• _ENTRIES SUPPLIED_:

☆ ☆ ☆ ☆

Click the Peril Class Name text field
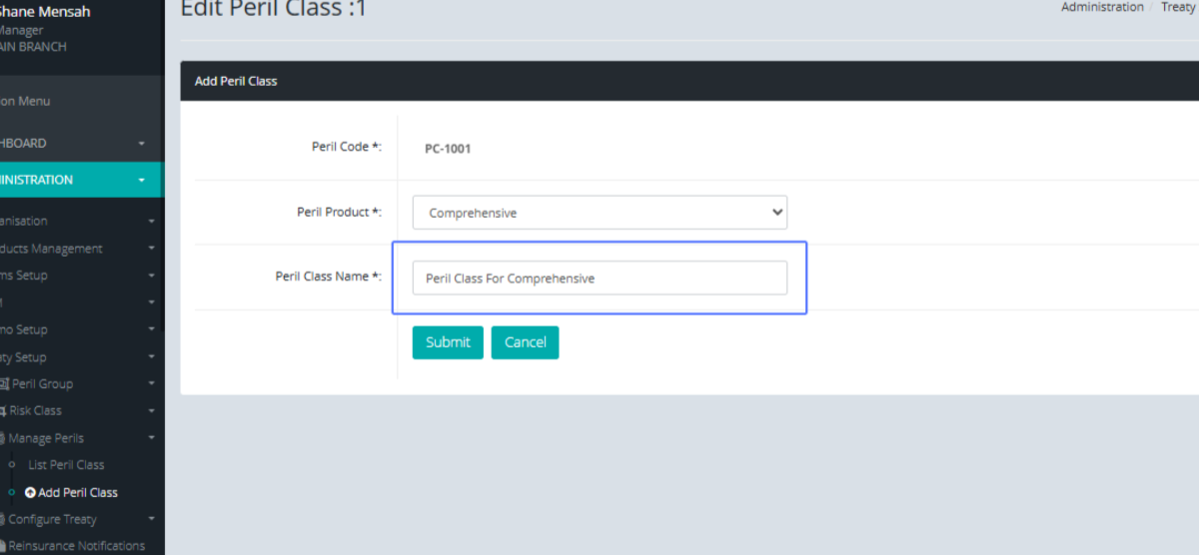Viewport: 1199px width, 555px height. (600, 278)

☆ ☆ ☆ ☆

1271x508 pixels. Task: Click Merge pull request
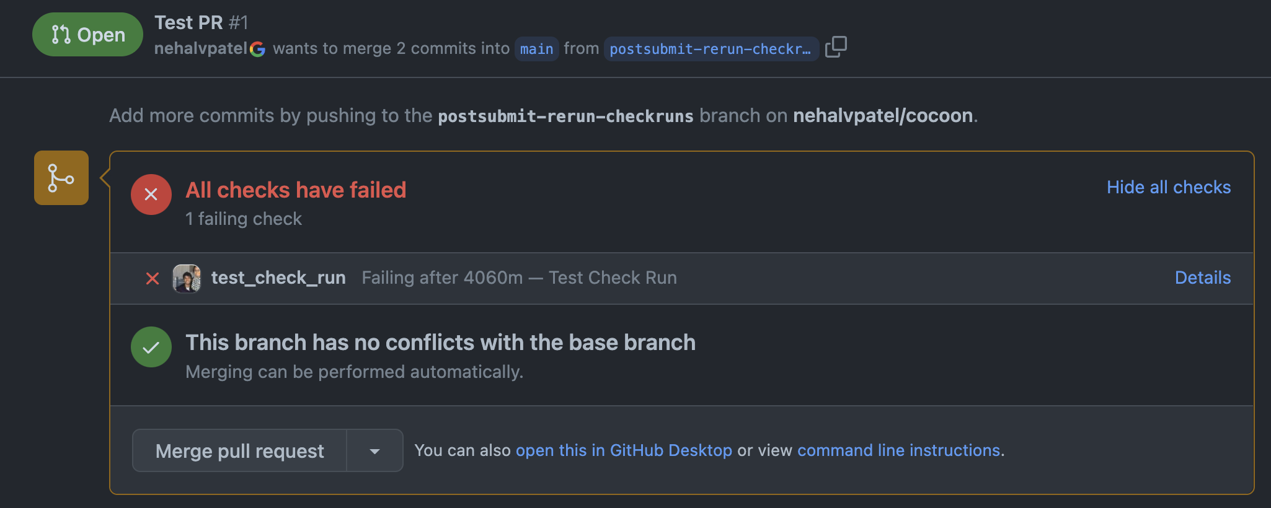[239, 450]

☆ ☆ ☆ ☆

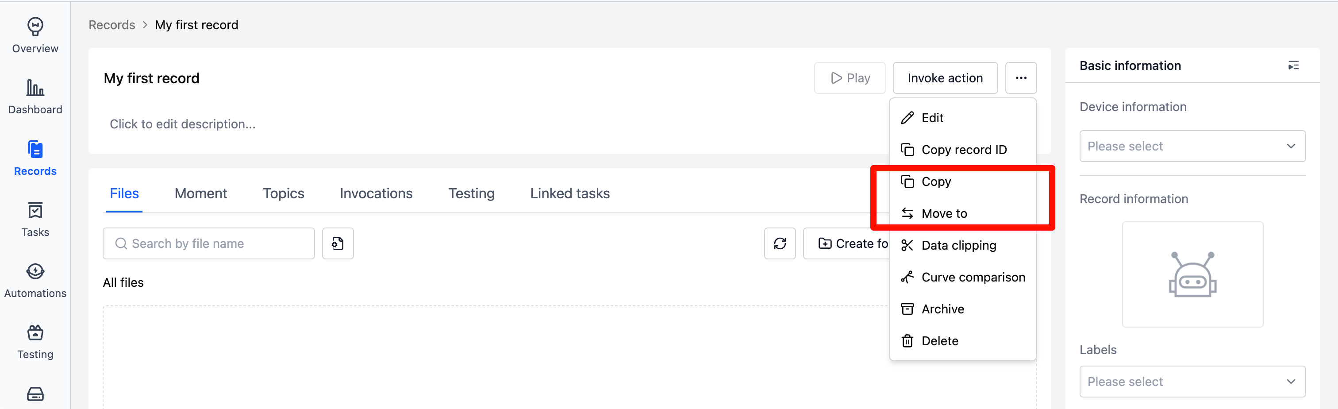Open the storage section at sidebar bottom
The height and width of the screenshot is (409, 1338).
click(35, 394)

☆ ☆ ☆ ☆

• _WRITTEN TASK_: Reproduce the data from the line with "Open the storage section at sidebar bottom" to the line with "click(35, 394)", both included, leaving out the pictures.

• _ANSWER BELOW_:
Open the storage section at sidebar bottom
The height and width of the screenshot is (409, 1338).
click(35, 394)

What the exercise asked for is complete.